Fragment tekstu:
◆ ◆ ◆

"Możecie zaczynać."
"Okej, zaczynamy."
"Jak chcecie. Obojętne."
Gdy wykładałem w SUNY,
nowojorskim uniwersytecie stanowym,
miałem studenta,
który nigdy nie był na zajęciach.
Zdarza się.
Ale oto pojawia się nagle i mówi:
"Chcę żeby podpisał pan to oświadczenie,
że mnie zwalania z tych zajęć."
"Nie był pan u mnie przez cały semestr.
Nie zwolnie pana w ostatnim dniu.
Oblał pan semestr."
On na to: "Niech pan to podpisze!"
Ja na to:
"Prowadzę teraz zajęcia
a to nie jest pańska grupa."
Przygląda się temu z dwudziestu studentów,
a on nachyla sie ku mnie tak,
że muszę wstać,
a on przywala mi z klatki.
Ja ląduję na ścianie,
a on wrzeszczy: "Podpisz to gówno!",
i jednym machnięciem
zrzuca wszystko z biurka na podłogę.
"Jaki z ciebie wykładowca!" Krzyczy.
"Uczysz sztuki!

◆ ◆ ◆

Podane informacje:
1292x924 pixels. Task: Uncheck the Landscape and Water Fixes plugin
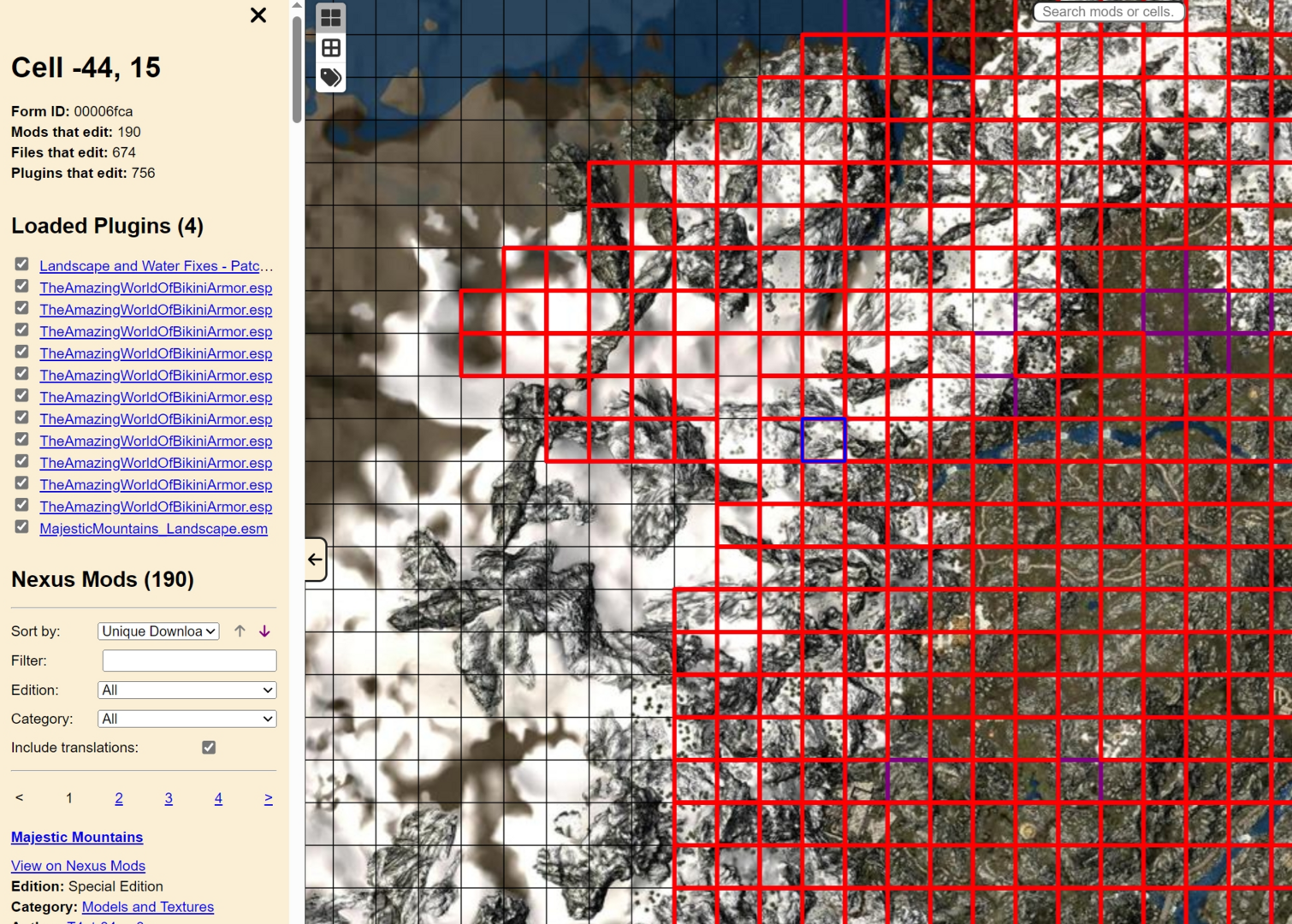(21, 264)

◆ ◆ ◆

Cel ćwiczenia: Przepisz wiernie z relacji o studencie z SUNY fragment między słowami „Zdarza się.” a „przez cały semestr.”, włącznie z nimi.

Rozwiązane zadanie:
Zdarza się.
Ale oto pojawia się nagle i mówi:
"Chcę żeby podpisał pan to oświadczenie,
że mnie zwalania z tych zajęć."
"Nie był pan u mnie przez cały semestr.